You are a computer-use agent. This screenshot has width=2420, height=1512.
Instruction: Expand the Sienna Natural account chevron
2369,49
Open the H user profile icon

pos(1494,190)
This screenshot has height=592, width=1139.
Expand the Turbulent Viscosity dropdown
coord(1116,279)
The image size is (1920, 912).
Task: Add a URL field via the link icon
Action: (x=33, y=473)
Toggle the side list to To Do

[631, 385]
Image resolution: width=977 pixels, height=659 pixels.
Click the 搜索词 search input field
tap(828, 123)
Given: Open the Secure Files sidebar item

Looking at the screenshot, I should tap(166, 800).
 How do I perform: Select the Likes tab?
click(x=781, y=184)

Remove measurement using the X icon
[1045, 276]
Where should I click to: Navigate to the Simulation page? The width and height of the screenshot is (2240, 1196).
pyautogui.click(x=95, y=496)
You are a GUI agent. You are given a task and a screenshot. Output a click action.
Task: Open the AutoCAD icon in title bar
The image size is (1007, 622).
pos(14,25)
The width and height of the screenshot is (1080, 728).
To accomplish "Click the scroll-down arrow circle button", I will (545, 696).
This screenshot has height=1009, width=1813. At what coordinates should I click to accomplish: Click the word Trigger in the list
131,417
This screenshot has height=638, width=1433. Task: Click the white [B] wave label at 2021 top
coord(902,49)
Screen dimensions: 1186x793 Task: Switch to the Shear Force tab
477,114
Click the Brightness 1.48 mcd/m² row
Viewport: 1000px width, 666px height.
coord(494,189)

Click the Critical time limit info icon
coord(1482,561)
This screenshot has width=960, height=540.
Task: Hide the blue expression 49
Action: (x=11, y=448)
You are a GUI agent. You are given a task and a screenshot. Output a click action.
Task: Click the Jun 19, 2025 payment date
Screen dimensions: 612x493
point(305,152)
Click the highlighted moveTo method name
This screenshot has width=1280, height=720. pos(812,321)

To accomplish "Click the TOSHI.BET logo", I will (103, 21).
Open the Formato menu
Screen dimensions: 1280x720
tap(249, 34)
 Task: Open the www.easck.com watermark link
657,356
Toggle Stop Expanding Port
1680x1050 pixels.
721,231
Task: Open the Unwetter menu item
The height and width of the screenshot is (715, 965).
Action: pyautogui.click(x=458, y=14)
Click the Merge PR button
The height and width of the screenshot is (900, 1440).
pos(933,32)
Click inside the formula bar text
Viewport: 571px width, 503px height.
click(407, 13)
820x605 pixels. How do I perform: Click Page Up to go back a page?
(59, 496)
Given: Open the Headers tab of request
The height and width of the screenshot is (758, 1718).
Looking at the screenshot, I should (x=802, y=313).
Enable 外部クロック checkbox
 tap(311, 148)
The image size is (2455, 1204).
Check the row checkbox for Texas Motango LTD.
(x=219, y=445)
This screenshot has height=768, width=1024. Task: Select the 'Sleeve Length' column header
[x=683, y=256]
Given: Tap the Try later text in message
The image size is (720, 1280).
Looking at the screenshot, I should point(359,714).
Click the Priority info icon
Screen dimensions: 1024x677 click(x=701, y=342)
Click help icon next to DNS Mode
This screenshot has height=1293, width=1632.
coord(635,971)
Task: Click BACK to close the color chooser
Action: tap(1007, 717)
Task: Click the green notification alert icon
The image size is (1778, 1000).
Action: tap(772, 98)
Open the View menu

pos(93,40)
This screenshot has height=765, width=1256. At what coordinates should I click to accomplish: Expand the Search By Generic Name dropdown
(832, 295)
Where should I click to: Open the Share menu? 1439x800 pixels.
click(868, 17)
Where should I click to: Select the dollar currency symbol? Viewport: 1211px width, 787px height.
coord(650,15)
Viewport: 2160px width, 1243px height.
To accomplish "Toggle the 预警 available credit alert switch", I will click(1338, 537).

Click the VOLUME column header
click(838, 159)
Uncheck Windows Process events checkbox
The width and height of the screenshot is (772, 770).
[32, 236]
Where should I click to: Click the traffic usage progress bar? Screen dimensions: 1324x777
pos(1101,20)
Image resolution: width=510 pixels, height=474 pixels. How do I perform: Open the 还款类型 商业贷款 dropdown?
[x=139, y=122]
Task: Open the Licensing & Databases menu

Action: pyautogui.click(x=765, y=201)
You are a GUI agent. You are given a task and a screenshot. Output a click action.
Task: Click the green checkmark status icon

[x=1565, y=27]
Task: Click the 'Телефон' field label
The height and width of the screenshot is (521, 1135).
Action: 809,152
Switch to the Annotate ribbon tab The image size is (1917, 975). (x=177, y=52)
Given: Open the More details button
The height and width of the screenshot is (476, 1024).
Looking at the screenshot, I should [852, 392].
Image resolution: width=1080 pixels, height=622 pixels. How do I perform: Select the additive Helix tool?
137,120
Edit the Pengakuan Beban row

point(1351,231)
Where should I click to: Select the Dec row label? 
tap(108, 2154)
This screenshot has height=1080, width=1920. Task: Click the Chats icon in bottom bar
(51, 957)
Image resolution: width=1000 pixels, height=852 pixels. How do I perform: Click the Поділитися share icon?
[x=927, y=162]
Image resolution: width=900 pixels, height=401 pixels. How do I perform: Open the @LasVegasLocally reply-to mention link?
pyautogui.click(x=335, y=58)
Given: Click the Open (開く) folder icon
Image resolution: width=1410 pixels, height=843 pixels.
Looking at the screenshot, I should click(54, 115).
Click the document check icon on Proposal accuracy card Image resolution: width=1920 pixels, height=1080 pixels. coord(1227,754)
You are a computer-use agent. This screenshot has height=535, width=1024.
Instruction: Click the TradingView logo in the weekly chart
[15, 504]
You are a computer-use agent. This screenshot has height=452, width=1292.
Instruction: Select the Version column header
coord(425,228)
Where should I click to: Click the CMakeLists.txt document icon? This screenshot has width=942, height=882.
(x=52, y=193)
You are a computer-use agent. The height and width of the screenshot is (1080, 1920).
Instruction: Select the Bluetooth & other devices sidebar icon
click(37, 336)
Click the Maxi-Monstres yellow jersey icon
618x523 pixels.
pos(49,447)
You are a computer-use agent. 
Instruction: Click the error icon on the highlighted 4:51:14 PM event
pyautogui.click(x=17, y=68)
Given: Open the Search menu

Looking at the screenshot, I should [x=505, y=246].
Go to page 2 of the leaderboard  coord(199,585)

================

**WHAT YOU ARE ASKED TO DO:** Copy out the material word for word, beginning at the line that contains "Click the Priority info icon" and ending with the line that contains "point(1351,231)".

**ANSWER:**
Click the Priority info icon
Screen dimensions: 1024x677 click(x=701, y=342)
Click help icon next to DNS Mode
This screenshot has height=1293, width=1632.
coord(635,971)
Task: Click BACK to close the color chooser
Action: tap(1007, 717)
Task: Click the green notification alert icon
The image size is (1778, 1000).
Action: tap(772, 98)
Open the View menu

pos(93,40)
This screenshot has height=765, width=1256. At what coordinates should I click to accomplish: Expand the Search By Generic Name dropdown
(832, 295)
Where should I click to: Open the Share menu? 1439x800 pixels.
click(868, 17)
Where should I click to: Select the dollar currency symbol? Viewport: 1211px width, 787px height.
coord(650,15)
Viewport: 2160px width, 1243px height.
To accomplish "Toggle the 预警 available credit alert switch", I will click(1338, 537).

Click the VOLUME column header
click(838, 159)
Uncheck Windows Process events checkbox
The width and height of the screenshot is (772, 770).
[32, 236]
Where should I click to: Click the traffic usage progress bar? Screen dimensions: 1324x777
pos(1101,20)
Image resolution: width=510 pixels, height=474 pixels. How do I perform: Open the 还款类型 商业贷款 dropdown?
[x=139, y=122]
Task: Open the Licensing & Databases menu

Action: pyautogui.click(x=765, y=201)
You are a GUI agent. You are given a task and a screenshot. Output a click action.
Task: Click the green checkmark status icon

[x=1565, y=27]
Task: Click the 'Телефон' field label
The height and width of the screenshot is (521, 1135).
Action: 809,152
Switch to the Annotate ribbon tab The image size is (1917, 975). (x=177, y=52)
Given: Open the More details button
The height and width of the screenshot is (476, 1024).
Looking at the screenshot, I should [852, 392].
Image resolution: width=1080 pixels, height=622 pixels. How do I perform: Select the additive Helix tool?
137,120
Edit the Pengakuan Beban row

point(1351,231)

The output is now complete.